Please reproduce every record, keeping each one exactly as written.

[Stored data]
--- --- ---

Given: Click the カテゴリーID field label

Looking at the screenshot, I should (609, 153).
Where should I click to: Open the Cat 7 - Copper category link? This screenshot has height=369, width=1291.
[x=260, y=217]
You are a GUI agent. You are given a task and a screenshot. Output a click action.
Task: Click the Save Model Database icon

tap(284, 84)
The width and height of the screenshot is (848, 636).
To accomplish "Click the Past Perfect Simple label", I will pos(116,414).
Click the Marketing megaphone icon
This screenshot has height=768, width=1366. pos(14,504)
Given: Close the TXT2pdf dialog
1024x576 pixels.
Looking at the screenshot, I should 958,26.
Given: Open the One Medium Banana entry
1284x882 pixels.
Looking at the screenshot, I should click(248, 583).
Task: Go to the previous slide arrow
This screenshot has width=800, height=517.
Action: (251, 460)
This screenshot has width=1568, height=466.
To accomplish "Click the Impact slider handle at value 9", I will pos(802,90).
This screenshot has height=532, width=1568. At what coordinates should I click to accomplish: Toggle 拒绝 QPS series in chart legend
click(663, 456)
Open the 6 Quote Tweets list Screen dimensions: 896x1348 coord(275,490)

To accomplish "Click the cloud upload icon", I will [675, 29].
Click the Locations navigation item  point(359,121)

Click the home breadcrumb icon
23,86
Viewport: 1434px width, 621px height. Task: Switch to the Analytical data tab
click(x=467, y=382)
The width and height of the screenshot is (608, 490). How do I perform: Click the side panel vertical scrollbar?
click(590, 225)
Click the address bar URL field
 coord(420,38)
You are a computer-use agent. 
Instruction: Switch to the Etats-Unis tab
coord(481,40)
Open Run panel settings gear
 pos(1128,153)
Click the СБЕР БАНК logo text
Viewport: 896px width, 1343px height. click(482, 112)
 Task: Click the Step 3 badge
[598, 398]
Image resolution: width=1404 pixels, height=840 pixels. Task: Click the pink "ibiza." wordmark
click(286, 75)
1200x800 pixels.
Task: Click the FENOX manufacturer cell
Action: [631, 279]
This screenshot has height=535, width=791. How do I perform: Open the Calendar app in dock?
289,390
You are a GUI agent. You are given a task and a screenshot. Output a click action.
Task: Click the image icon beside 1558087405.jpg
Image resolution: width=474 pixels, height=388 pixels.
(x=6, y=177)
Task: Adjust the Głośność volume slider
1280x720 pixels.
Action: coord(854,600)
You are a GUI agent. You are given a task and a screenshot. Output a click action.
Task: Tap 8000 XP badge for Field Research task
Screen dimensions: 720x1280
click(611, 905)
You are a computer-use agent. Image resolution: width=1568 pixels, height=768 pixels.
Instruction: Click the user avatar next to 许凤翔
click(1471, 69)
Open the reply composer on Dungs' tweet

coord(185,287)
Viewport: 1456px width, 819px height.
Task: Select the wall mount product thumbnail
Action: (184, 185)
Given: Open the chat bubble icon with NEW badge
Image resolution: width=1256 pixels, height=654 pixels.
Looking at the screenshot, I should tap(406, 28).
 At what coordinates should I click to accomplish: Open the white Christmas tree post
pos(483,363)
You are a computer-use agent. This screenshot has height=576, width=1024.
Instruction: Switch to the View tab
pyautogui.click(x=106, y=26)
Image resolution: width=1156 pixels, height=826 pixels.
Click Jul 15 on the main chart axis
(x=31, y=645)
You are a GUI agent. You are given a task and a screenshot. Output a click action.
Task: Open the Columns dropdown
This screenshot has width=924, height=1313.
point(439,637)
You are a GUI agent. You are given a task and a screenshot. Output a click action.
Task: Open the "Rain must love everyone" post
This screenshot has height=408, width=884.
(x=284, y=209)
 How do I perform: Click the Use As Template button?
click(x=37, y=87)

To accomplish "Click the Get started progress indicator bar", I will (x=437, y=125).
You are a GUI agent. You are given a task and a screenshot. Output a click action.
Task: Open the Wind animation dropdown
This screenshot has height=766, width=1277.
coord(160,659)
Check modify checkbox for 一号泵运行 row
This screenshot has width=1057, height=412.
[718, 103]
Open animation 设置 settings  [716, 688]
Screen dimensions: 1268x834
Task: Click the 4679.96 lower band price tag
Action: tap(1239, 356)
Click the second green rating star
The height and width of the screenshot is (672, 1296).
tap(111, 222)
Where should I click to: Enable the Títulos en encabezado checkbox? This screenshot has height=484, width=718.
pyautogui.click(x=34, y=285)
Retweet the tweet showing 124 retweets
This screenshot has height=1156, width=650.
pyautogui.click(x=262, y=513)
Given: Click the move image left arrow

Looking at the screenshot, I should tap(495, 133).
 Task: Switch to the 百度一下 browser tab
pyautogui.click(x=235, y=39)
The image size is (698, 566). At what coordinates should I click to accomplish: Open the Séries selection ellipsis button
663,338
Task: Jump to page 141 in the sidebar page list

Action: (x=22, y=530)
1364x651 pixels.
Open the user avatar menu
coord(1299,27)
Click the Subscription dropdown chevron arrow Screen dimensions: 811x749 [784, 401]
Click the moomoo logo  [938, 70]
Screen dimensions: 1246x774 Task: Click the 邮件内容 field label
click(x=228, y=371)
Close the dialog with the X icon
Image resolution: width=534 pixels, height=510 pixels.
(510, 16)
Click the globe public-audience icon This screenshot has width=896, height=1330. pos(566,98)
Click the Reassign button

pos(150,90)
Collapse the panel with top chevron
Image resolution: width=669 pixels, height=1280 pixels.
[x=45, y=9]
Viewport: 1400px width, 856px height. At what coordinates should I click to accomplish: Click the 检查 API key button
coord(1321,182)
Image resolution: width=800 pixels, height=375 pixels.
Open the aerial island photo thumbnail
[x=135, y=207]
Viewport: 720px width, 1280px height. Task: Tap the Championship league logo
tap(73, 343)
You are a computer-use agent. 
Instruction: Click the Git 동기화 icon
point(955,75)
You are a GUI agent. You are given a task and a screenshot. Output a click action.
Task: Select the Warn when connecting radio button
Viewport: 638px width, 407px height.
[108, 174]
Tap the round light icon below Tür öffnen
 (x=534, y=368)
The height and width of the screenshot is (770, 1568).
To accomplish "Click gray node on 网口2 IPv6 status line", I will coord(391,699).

--- --- ---

**Exercise result**
Given: Click the カテゴリーID field label

Looking at the screenshot, I should (609, 153).
Where should I click to: Open the Cat 7 - Copper category link? This screenshot has height=369, width=1291.
[x=260, y=217]
You are a GUI agent. You are given a task and a screenshot. Output a click action.
Task: Click the Save Model Database icon

tap(284, 84)
The width and height of the screenshot is (848, 636).
To accomplish "Click the Past Perfect Simple label", I will pos(116,414).
Click the Marketing megaphone icon
This screenshot has height=768, width=1366. pos(14,504)
Given: Close the TXT2pdf dialog
1024x576 pixels.
Looking at the screenshot, I should 958,26.
Given: Open the One Medium Banana entry
1284x882 pixels.
Looking at the screenshot, I should click(248, 583).
Task: Go to the previous slide arrow
This screenshot has width=800, height=517.
Action: (251, 460)
This screenshot has width=1568, height=466.
To accomplish "Click the Impact slider handle at value 9", I will pos(802,90).
This screenshot has height=532, width=1568. At what coordinates should I click to accomplish: Toggle 拒绝 QPS series in chart legend
click(663, 456)
Open the 6 Quote Tweets list Screen dimensions: 896x1348 coord(275,490)

To accomplish "Click the cloud upload icon", I will [675, 29].
Click the Locations navigation item  point(359,121)

Click the home breadcrumb icon
23,86
Viewport: 1434px width, 621px height. Task: Switch to the Analytical data tab
click(x=467, y=382)
The width and height of the screenshot is (608, 490). How do I perform: Click the side panel vertical scrollbar?
click(590, 225)
Click the address bar URL field
 coord(420,38)
You are a computer-use agent. 
Instruction: Switch to the Etats-Unis tab
coord(481,40)
Open Run panel settings gear
 pos(1128,153)
Click the СБЕР БАНК logo text
Viewport: 896px width, 1343px height. click(482, 112)
 Task: Click the Step 3 badge
[598, 398]
Image resolution: width=1404 pixels, height=840 pixels. Task: Click the pink "ibiza." wordmark
click(286, 75)
1200x800 pixels.
Task: Click the FENOX manufacturer cell
Action: [631, 279]
This screenshot has height=535, width=791. How do I perform: Open the Calendar app in dock?
289,390
You are a GUI agent. You are given a task and a screenshot. Output a click action.
Task: Click the image icon beside 1558087405.jpg
Image resolution: width=474 pixels, height=388 pixels.
(x=6, y=177)
Task: Adjust the Głośność volume slider
1280x720 pixels.
Action: coord(854,600)
You are a GUI agent. You are given a task and a screenshot. Output a click action.
Task: Tap 8000 XP badge for Field Research task
Screen dimensions: 720x1280
click(611, 905)
You are a computer-use agent. Image resolution: width=1568 pixels, height=768 pixels.
Instruction: Click the user avatar next to 许凤翔
click(1471, 69)
Open the reply composer on Dungs' tweet

coord(185,287)
Viewport: 1456px width, 819px height.
Task: Select the wall mount product thumbnail
Action: (184, 185)
Given: Open the chat bubble icon with NEW badge
Image resolution: width=1256 pixels, height=654 pixels.
Looking at the screenshot, I should tap(406, 28).
 At what coordinates should I click to accomplish: Open the white Christmas tree post
pos(483,363)
You are a computer-use agent. This screenshot has height=576, width=1024.
Instruction: Switch to the View tab
pyautogui.click(x=106, y=26)
Image resolution: width=1156 pixels, height=826 pixels.
Click Jul 15 on the main chart axis
(x=31, y=645)
You are a GUI agent. You are given a task and a screenshot. Output a click action.
Task: Open the Columns dropdown
This screenshot has width=924, height=1313.
point(439,637)
You are a GUI agent. You are given a task and a screenshot. Output a click action.
Task: Open the "Rain must love everyone" post
This screenshot has height=408, width=884.
(x=284, y=209)
 How do I perform: Click the Use As Template button?
click(x=37, y=87)

To accomplish "Click the Get started progress indicator bar", I will (x=437, y=125).
You are a GUI agent. You are given a task and a screenshot. Output a click action.
Task: Open the Wind animation dropdown
This screenshot has height=766, width=1277.
coord(160,659)
Check modify checkbox for 一号泵运行 row
This screenshot has width=1057, height=412.
[718, 103]
Open animation 设置 settings  [716, 688]
Screen dimensions: 1268x834
Task: Click the 4679.96 lower band price tag
Action: tap(1239, 356)
Click the second green rating star
The height and width of the screenshot is (672, 1296).
tap(111, 222)
Where should I click to: Enable the Títulos en encabezado checkbox? This screenshot has height=484, width=718.
pyautogui.click(x=34, y=285)
Retweet the tweet showing 124 retweets
This screenshot has height=1156, width=650.
pyautogui.click(x=262, y=513)
Given: Click the move image left arrow

Looking at the screenshot, I should tap(495, 133).
 Task: Switch to the 百度一下 browser tab
pyautogui.click(x=235, y=39)
The image size is (698, 566). At what coordinates should I click to accomplish: Open the Séries selection ellipsis button
663,338
Task: Jump to page 141 in the sidebar page list

Action: (x=22, y=530)
1364x651 pixels.
Open the user avatar menu
coord(1299,27)
Click the Subscription dropdown chevron arrow Screen dimensions: 811x749 [784, 401]
Click the moomoo logo  [938, 70]
Screen dimensions: 1246x774 Task: Click the 邮件内容 field label
click(x=228, y=371)
Close the dialog with the X icon
Image resolution: width=534 pixels, height=510 pixels.
(510, 16)
Click the globe public-audience icon This screenshot has width=896, height=1330. pos(566,98)
Click the Reassign button

pos(150,90)
Collapse the panel with top chevron
Image resolution: width=669 pixels, height=1280 pixels.
[x=45, y=9]
Viewport: 1400px width, 856px height. At what coordinates should I click to accomplish: Click the 检查 API key button
coord(1321,182)
Image resolution: width=800 pixels, height=375 pixels.
Open the aerial island photo thumbnail
[x=135, y=207]
Viewport: 720px width, 1280px height. Task: Tap the Championship league logo
tap(73, 343)
You are a computer-use agent. 
Instruction: Click the Git 동기화 icon
point(955,75)
You are a GUI agent. You are given a task and a screenshot. Output a click action.
Task: Select the Warn when connecting radio button
Viewport: 638px width, 407px height.
[108, 174]
Tap the round light icon below Tür öffnen
 (x=534, y=368)
The height and width of the screenshot is (770, 1568).
To accomplish "Click gray node on 网口2 IPv6 status line", I will coord(391,699).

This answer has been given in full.